Camilla Hawthorne.
Una vita a cavallo fra tre culture

Mi chiamo Camilla Alice Hawthorne ed ho 30 anni. Sono una ricercatrice, insegno all’università e attualmente sto completando il dottorato di ricerca in geografia alla UC Berkeley negli Stati Uniti. Sono sposata con Shawn Hawthorne, californiano doc, e viviamo ad Alameda, un’isola vicina a San Francisco.

Ho una doppia cittadinanza: mia madre è italiana, di Trescore in provincia di Bergamo, e mio padre è afroamericano, nato in Virginia e cresciuto in California. I miei si sono conosciuti negli anni settanta, quando mio padre è stato chiamato alle armi e mandato in Italia. Poco dopo il matrimonio si sono trasferiti negli Usa, in Texas e terminato il servizio presso le forze armate, si sono stabiliti in California dove, nel 1987, sono nata io.

I miei mi hanno sempre insegnato a rispettare le varie parti della mia identità: da piccola mi leggevano libri di favole italiane, racconti africani e altri sulla storia afro-americana.

Purtroppo crescendo ho dovuto constatare che il mondo non è così aperto come lo sono stati i miei.

Mi è capitato di incontrare persone che mi chiedevano “What mix are you?” ( “Che miscuglio sei?” n.d.r.), una domanda odiosa perché presuppone che io sia solo una mistura e non una persona intera.

America, Italia e Africa costituiscono la mia identità. Sono molto grata di questa bellissima miscela e per me è anche molto importante capire le varie connessioni tra questi luoghi, i collegamenti storici e le influenze culturali che intercorrono tra loro.

Ho viaggiato molto in Italia e anno dopo anno ho iniziato a vedere sempre più persone che mi assomigliavano e famiglie come la mia. Così è nata in me la curiosità di capire meglio come la nazione stava cambiando: per la mia tesi di laurea e durante il mio master ho fatto ricerca sulle migrazioni dall’Africa all’Italia e questo mi ha portata ad interrogarmi e ad indagare sui fenomeni del razzismo istituzionale e della criminalizzazione degli africani in Italia. Oggi, con il dottorato, sono impegnata a livello accademico nello studiare le questioni relative allo ius soli, alla migrazione e all’identità dei giovani afro-discendenti nella zona del mediterraneo.

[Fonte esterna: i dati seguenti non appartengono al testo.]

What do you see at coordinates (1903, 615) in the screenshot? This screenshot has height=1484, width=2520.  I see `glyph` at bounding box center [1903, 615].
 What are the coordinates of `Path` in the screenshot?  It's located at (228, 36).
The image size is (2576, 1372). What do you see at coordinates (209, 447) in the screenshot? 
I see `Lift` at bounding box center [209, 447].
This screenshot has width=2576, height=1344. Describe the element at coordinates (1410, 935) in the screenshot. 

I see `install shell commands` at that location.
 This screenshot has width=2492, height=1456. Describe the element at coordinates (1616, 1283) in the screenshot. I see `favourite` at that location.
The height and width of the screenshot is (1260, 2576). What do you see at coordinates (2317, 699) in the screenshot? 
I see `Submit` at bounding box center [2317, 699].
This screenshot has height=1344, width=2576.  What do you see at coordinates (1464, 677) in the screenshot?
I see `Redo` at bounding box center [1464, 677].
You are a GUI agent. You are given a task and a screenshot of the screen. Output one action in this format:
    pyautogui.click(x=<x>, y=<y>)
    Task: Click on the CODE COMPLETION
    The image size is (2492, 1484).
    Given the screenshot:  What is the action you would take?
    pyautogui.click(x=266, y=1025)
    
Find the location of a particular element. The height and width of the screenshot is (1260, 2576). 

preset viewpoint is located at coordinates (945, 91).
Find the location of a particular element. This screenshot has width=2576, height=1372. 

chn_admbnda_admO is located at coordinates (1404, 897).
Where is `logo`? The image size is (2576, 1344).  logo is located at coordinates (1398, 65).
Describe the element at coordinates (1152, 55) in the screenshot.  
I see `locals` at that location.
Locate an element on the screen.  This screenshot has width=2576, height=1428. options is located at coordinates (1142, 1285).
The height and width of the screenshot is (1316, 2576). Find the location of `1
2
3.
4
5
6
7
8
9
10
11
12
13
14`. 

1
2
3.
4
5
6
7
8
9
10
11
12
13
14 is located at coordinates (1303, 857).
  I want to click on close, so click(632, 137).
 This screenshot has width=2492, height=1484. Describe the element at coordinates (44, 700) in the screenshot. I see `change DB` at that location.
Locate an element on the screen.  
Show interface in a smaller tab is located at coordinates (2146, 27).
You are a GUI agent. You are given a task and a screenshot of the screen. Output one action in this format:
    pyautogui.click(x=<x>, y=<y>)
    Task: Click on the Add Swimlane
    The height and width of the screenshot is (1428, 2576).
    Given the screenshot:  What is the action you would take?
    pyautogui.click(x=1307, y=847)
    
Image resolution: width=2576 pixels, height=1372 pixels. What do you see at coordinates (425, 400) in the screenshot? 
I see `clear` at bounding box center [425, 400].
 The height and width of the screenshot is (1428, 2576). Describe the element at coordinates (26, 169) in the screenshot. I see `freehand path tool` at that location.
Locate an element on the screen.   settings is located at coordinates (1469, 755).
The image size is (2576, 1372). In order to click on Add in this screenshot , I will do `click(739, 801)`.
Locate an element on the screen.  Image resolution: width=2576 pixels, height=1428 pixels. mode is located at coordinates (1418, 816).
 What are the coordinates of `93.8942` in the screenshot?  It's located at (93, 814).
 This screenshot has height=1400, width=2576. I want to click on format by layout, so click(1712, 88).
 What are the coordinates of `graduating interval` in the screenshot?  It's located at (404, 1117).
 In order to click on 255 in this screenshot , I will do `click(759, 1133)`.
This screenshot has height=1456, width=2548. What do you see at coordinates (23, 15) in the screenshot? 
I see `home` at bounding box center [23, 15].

Ma non mi limito a fare ricerca: sono anche Project Manager della Black Europe Summer School e cerco di coinvolgere in questa esperienza più giovani afro-italiani possibili.

Faccio tutto ciò perché a livello globale vedo un aumento esponenziale e preoccupante del razzismo, della xenofobia e della chiusura e traggo ispirazione dalla storia dei miei genitori, dalla forza con cui hanno lottato contro i pregiudizi, da come mostrano un amore basato sul rispetto reciproco e da come hanno avuto la pazienza e l’apertura mentale necessarie per saper imparare dalle differenze.

Ed è per questo che oggi io credo in un mondo ampio e pieno di connessioni bellissime.